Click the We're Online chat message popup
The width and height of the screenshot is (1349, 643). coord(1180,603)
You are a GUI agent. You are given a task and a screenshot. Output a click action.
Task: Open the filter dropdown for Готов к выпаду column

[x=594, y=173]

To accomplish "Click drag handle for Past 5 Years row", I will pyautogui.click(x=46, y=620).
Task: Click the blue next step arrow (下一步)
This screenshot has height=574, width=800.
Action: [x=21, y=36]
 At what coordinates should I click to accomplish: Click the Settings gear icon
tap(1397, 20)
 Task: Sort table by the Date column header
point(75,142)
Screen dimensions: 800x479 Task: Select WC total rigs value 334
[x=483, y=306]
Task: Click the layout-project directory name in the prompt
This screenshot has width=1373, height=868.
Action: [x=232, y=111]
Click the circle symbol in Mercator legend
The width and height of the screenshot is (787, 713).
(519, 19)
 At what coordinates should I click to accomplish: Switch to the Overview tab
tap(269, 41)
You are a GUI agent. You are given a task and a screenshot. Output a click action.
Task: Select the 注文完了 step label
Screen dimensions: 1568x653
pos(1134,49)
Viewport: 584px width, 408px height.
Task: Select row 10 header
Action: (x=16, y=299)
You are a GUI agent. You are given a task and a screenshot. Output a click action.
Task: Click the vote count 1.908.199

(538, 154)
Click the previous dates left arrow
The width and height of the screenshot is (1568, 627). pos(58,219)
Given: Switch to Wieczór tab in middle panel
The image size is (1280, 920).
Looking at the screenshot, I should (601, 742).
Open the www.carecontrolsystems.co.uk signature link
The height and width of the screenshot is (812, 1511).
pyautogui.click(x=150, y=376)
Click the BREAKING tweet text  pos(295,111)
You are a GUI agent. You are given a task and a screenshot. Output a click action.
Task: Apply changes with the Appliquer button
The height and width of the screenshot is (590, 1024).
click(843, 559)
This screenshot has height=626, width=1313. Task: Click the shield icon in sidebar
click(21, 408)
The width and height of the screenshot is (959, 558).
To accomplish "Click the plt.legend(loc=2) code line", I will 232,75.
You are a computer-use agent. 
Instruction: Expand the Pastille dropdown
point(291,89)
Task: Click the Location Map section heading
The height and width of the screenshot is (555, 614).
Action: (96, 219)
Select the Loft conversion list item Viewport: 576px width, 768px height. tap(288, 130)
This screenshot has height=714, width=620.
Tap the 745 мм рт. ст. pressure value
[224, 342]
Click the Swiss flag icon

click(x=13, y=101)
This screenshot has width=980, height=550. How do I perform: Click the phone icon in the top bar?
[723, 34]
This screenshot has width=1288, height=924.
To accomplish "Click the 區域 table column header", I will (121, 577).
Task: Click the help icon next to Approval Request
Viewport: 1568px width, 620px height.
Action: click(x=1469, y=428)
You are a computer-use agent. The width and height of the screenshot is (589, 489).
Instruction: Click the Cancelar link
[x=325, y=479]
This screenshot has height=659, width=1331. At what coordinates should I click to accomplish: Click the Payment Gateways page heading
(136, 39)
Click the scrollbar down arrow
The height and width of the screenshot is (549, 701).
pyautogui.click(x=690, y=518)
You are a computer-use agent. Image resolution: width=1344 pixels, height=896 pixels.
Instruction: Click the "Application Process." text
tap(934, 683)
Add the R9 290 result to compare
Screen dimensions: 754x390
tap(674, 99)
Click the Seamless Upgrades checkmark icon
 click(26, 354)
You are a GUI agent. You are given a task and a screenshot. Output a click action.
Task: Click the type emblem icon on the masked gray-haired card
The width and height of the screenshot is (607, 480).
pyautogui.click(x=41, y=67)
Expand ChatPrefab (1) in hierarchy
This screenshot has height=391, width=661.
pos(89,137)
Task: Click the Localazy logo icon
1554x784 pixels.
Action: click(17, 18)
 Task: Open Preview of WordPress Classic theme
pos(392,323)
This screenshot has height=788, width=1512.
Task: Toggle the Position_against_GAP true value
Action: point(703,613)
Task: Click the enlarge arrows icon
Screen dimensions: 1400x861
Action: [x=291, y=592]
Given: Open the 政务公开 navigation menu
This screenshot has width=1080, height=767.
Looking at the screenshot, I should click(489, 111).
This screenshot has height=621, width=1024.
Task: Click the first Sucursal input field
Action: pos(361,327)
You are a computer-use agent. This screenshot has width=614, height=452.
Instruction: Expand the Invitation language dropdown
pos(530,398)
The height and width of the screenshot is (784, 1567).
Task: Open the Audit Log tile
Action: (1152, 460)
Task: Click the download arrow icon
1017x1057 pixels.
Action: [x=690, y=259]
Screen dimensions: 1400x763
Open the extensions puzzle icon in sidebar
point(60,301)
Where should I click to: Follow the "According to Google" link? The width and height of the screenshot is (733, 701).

_What to do:_ Exactly the lines above from the one with "This screenshot has width=980, height=550." to the one with "Task: Click the download arrow icon", both included, are to be quoted; leave the rest out.

_Written reply:_
This screenshot has width=980, height=550. How do I perform: Click the phone icon in the top bar?
[723, 34]
This screenshot has width=1288, height=924.
To accomplish "Click the 區域 table column header", I will (121, 577).
Task: Click the help icon next to Approval Request
Viewport: 1568px width, 620px height.
Action: click(x=1469, y=428)
You are a computer-use agent. The width and height of the screenshot is (589, 489).
Instruction: Click the Cancelar link
[x=325, y=479]
This screenshot has height=659, width=1331. At what coordinates should I click to accomplish: Click the Payment Gateways page heading
(136, 39)
Click the scrollbar down arrow
The height and width of the screenshot is (549, 701).
pyautogui.click(x=690, y=518)
You are a computer-use agent. Image resolution: width=1344 pixels, height=896 pixels.
Instruction: Click the "Application Process." text
tap(934, 683)
Add the R9 290 result to compare
Screen dimensions: 754x390
tap(674, 99)
Click the Seamless Upgrades checkmark icon
 click(26, 354)
You are a GUI agent. You are given a task and a screenshot. Output a click action.
Task: Click the type emblem icon on the masked gray-haired card
The width and height of the screenshot is (607, 480).
pyautogui.click(x=41, y=67)
Expand ChatPrefab (1) in hierarchy
This screenshot has height=391, width=661.
pos(89,137)
Task: Click the Localazy logo icon
1554x784 pixels.
Action: click(17, 18)
 Task: Open Preview of WordPress Classic theme
pos(392,323)
This screenshot has height=788, width=1512.
Task: Toggle the Position_against_GAP true value
Action: point(703,613)
Task: Click the enlarge arrows icon
Screen dimensions: 1400x861
Action: [x=291, y=592]
Given: Open the 政务公开 navigation menu
This screenshot has width=1080, height=767.
Looking at the screenshot, I should click(489, 111).
This screenshot has height=621, width=1024.
Task: Click the first Sucursal input field
Action: pos(361,327)
You are a computer-use agent. This screenshot has width=614, height=452.
Instruction: Expand the Invitation language dropdown
pos(530,398)
The height and width of the screenshot is (784, 1567).
Task: Open the Audit Log tile
Action: (1152, 460)
Task: Click the download arrow icon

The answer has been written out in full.